Text to read:
--- start ---

NO&T Asia Legal Review
Under current law, development rights of a commercial housing project may be granted to a company in one of the following methods: (i) land auction, (ii) project tendering, or (iii) approval of developer.
With respect to methods (i) and (ii), the State will allocate land to the developer who has won the bidding and paid land use fee (“LUF”), equal to the bid price, to the State. These two methods are in the nature of acquisition of land from the State without needing to obtain a land conversion permit (“LCP”) from a competent authority to change the land use purpose.
Whereas, method (iii) allows a company to acquire land from existing occupants and obtain an investment policy approval (“IPA”) and approval of investor (“IA”) (collectively, “IPA/IA”) from the competent authority to develop the project※1. Thereafter, the developer will need to obtain the LCP and pay LUF to the State.
Over the past nearly 20 years, method (iii) has been the most common way to obtain the development rights of a commercial housing project. However, the conditions relating to this method (iii) have been amended several times and are expected to be further amended in the future. In this article, we discuss the recent changes regarding this method (iii).
Prior to the effective date of the LRH (i.e., 1 July 2015), the selection of developer of a commercial housing project was made in accordance with the old LRH 2005 and its implementation regulations, according to which a company may be selected as developer if such company had the land use rights (“LUR”) for “any types of land” as long as the use of such land for residential development is consistent with the approved zoning※2.
This rule was tightened under the LRH. Article 23.1 of the LRH set a new condition for selection of developer by stipulating that the company must have acquired “residential land” for the project. This wording was strictly interpreted by the relevant authorities in that the company was required to have residential land for the entire project land. Consequently, only small sites (mostly suitable for a boutique apartment project) could qualify for grant of the IPA/IA, while hundreds of other larger sites were unable to obtain the IPA/IA due to the lack of residential land for the entire project land.
Article 75.1(c) of the LOI (which amends Article 23.1 of the LRH, effective from 1 January 2021) permitted a company has the LUR for “residential land and other type of land” to be selected as a developer, provided the non-residential land portion is permitted by a competent state agency to be changed to residential land.
This amendment allows those companies which have acquired less than 100% residential land (i.e., residential and other type of land) to be issued with the IPA/IA as long as the non-residential land portion has been issued with the LCP to convert into residential land. However, in accordance with the Land Law 2013, to be issued with the LCP, the developer must first obtain an investment approval (which appears to mean IPA/IA) from the competent authority in accordance with the LOI. Therefore, this has become a chicken and egg situation and consequently, although the law appears to include the case of “residential land and other type of land”, those companies who may fall into this case have not been able to obtain the IPA/IA due to the difficulty to get the LCP.
In early 2022, the National Assembly passed Law 03 to amend nine different laws (including the LRH and LOI), effective from 1 March 2022. Under Law 03, Article 23.1 of the LRH is further amended to ease the requirement on the LCP. In particular, the developer may be issued with the IPA/IA if the non-residential land portion “meets the eligibility requirements for change in purpose of land use for the project”.

--- end ---

Material:
--- start ---

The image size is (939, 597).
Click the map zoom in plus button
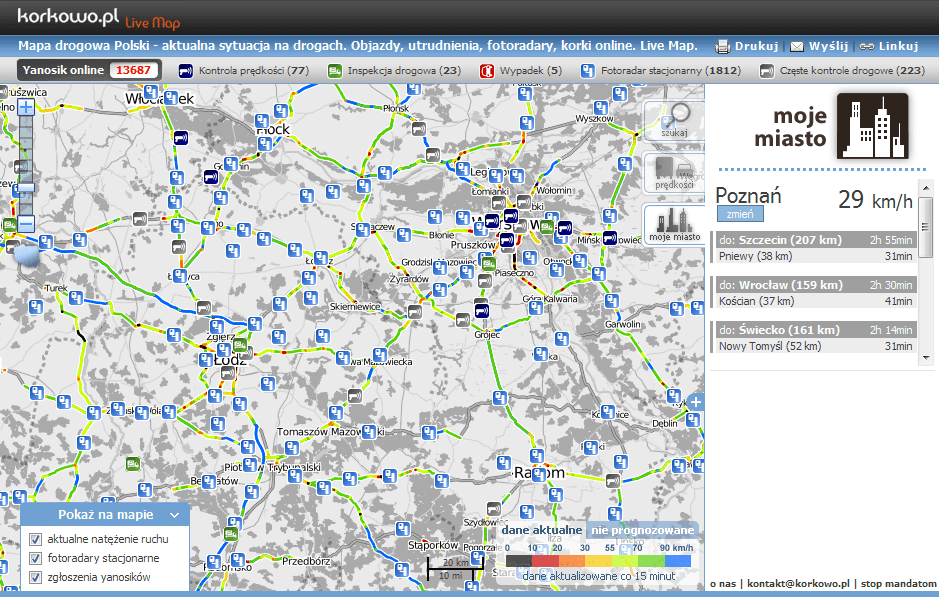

--- end ---

Directive 1: Name each method by which, according to the article on housing development rights, the development rights of a commercial housing project may be granted to a company.
Directive 2: Summarize the article on housing development rights in two sentences.
Directive 3: Extend the article on housing development rights beyond its final sentence.
The material is separate from the article on housing development rights.

Reply 1:
- Land auction
- Project tendering
- Approval of developer

Reply 2: The article explains that development rights for a commercial housing project may be granted through land auction, project tendering, or approval of developer, and that the third method has been the most common over nearly 20 years but has had its conditions amended several times. After the LRH required residential land for the entire project land, the LOI allowed "residential land and other type of land" subject to a land conversion permit, which produced a chicken-and-egg problem, and Law 03, effective 1 March 2022, eased that requirement.

Reply 3:
The wording in this amendment indicates that the condition of having the LCP is no longer required. Instead, the non-residential land is simply required to meet the requirements for getting the LCP in order to be issued with the IPA/IA. This appears to be an effort of the law- makers to clear the chicken and egg situation. The amendment also makes clear that following the issuance of the IPA/IA, the developer must obtain the LCP and pay the LUF to the State for the land use conversion.
Notably, Law 03 does not include the case where a company has acquired only “other type of land” (i.e., non-residential land). The original draft proposed by the Government includes three cases for selection of developer in accordance with Article 23.1 of the LRH 2014: (a) residential land, (b) residential land and other types of land, and (c) other types of land. The National Assembly eventually refused to include case (c) in Law 03/2022. It has been reported that the law makers were concerned that in case (c), the developers would pay less LUF to the State as compared to the LUF payable under the methods (i) or (ii) (land auction or project tendering) and therefore, there have been opinions that case (c) should be conducted via land auction or project tendering.
It has been reported by the media that about 200 projects in Ha Noi and Ho Chi Minh City, which fall into case (c), will have to wait for the new rule.
Although both amendments under the LOI and Law 03 attempt to relax the conditions for selection of commercial housing developer by providing an additional case for granting IPA/IP to those companies that have acquired “residential land and other type of land”, they fail to include the case of “other type of land” like the conditions applicable under the old LRH 2005 and its implementation regulations. It is unclear whether the National Assembly will further amend the LRH to allow the companies that hold 100% non-residential land (i.e. other types of land) to be approved as developer under method (iii) in the future or if they have to go through method (i) and (ii), how their land costs will be dealt with.
*1
Generally, to secure the development rights of a commercial housing project, the developer must obtain an IPA and IA from competent authorities in accordance with the LOI and LRH (as defined below).
*2
Article 13.3 of Decree 90/2006 and Article 13.1 of Decree 71/2010 on implementation of the LRH 2005.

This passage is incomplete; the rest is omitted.